== PROBLEM A ==
List every hex color code passed to scale_fill_gradientn in the film gross-revenue code.
== PROBLEM B ==
Carry on the film gross-revenue analysis from the point where it stops.

== SOURCE EXCERPT ==
Title: Film title in character format (chr).
IMDb.ID: IMDb film ID in character format (chr).
Release.Year: Film release year in character format (chr).
Genre: Film genre in character format (chr).
Cast: Film cast members in character format (chr).
Synopsis: Film synopsis in character format (chr).
Rating: Film rating value in numeric format (num).
Runtime: Film duration in character format (int).
Certificate: Film certificate in character format (chr).
Number.of.Votes: Number of votes received by the film as an integer (int).
Gross.Revenue: Film gross revenue in character format (num).

Getting The Insight

Top 10 with The Highest Gross Revenue

Let’s start by gaining insights from the top 10 films with the highest gross revenue. By exploring this list, we can obtain valuable insights into the financial success and popularity of these films.

# Sorting by Gross.Revenue in descending order
imdbTV_sorted <- imdbTV %>% arrange(desc(Gross.Revenue))

# Selecting the top 10 films with the highest gross revenue
top_10_films <- head(imdbTV_sorted, 10)
# Creating a ranking plot using ggplot2
rank_plot <- ggplot(data = top_10_films, aes(y = reorder(Title, Gross.Revenue), x = Gross.Revenue, fill = Gross.Revenue)) +
  geom_bar(stat = "identity") +
  labs(title = "Top 10 Films with the Highest Gross Revenue", y = "Film", x = "Gross Revenue") +
  theme_minimal() +
  scale_x_continuous(labels = dollar_format(prefix = "$"), expand = c(0, 0)) +
  theme(axis.text.x = element_text(angle = 45, hjust = 1), legend.position = "none") +
  scale_fill_gradientn(colors = c("#E6F5FF", "#99C2FF", "#6699FF", "#3366FF", "#0033FF"), guide = FALSE)+
  guides(fill = guide_colorbar(title = "Value", 
                               title.position = "top",
                               label.position = "top"))

Data lines
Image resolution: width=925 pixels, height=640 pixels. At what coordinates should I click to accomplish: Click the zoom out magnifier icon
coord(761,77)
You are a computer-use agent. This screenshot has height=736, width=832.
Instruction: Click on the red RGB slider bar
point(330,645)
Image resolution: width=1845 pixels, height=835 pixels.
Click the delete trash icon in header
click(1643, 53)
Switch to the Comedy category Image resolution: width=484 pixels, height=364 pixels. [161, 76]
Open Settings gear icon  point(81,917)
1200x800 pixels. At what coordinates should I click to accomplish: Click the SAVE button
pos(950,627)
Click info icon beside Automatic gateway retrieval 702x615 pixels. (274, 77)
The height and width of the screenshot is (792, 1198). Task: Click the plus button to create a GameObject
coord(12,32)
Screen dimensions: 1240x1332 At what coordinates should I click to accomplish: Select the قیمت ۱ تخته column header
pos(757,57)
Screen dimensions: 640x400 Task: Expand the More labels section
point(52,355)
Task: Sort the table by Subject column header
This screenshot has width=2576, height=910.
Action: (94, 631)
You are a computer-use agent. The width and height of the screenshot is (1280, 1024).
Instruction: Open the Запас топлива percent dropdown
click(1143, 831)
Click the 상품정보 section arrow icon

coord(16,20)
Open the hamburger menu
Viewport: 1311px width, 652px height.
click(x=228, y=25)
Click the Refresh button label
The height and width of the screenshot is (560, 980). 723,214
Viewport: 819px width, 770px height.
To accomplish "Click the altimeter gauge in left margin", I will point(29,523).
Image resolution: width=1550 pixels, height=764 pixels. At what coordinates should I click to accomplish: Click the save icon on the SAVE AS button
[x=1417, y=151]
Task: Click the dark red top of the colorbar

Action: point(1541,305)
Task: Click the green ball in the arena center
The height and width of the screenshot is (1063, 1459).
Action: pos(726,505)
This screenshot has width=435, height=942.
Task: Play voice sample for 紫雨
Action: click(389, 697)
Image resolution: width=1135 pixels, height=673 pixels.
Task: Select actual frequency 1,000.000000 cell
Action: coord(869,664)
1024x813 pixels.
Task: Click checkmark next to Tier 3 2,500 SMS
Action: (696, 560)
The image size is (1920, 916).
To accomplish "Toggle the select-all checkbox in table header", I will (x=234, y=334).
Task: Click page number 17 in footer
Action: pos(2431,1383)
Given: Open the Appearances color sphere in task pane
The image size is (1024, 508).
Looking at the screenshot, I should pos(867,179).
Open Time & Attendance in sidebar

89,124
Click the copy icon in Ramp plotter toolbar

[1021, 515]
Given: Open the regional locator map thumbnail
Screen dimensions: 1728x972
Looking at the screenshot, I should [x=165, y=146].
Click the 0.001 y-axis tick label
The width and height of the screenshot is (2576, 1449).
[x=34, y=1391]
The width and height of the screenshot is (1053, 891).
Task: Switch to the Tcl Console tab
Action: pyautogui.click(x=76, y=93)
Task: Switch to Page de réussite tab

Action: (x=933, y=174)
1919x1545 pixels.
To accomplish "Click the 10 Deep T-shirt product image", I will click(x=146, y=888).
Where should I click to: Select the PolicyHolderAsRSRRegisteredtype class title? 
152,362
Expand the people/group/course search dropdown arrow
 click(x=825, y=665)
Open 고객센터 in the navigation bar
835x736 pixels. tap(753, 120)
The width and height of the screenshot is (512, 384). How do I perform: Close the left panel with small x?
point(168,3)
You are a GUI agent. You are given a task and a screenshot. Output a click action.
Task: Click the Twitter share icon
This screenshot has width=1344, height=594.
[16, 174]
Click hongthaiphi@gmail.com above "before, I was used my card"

== WRITTEN REPLY A ==
#E6F5FF, #99C2FF, #6699FF, #3366FF, #0033FF

== WRITTEN REPLY B ==
The insights that can be drawn are that films with major franchises like “Star Wars,” “Avengers,” and “Spider-Man” have strong appeal in the market and are capable of generating high gross revenue. The film “Avatar” has also proven to be one of the highest-grossing films, indicating its popularity among audiences. Additionally, films with themes such as action, adventure, and science fiction tend to receive positive responses from viewers and generate significant revenue.

Understanding the Relationship: Gross Revenue, Rating, and Votes

By analyzing the correlation between Gross Revenue, Weighted Rating, and Number of Votes, we aim to gain deeper insights into the relationship among these variables. This analysis will enable us to determine if there is a significant association between a film’s gross revenue, its weighted rating, and the number of votes it receives. Understanding this relationship can provide valuable insights into the factors influencing a film’s financial success and audience reception.

Weighted Rating vs Gross Revenue

clean_gross <- imdbTV[!is.na(imdbTV$Gross.Revenue), ]
correlation <- cor(clean_gross$Weighted_Rating, clean_gross$Gross.Revenue, use = "pairwise.complete.obs")
correlation

[1] 0.2979338

Number.of.Votes vs Gross Revenue

correlation <- cor(clean_gross$Number.of.Votes, clean_gross$Gross.Revenue, use = "pairwise.complete.obs")
correlation

[1] 0.6569887

An upward trend line indicates a positive relationship between the two analyzed variables. In this context, the upward trend line in the relationship between Weighted Rating or Number of Votes and Gross Revenue suggests that as the Weighted Rating increases or the Number of Votes grows, the film’s gross revenue is likely to increase.

In other words, the upward trend line indicates a positive correlation between the level of financial success of a film (in terms of gross revenue) and both Weighted Rating and Number of Votes. A higher Weighted Rating or a larger number of votes received by a film corresponds to a higher possibility of achieving higher gross revenue.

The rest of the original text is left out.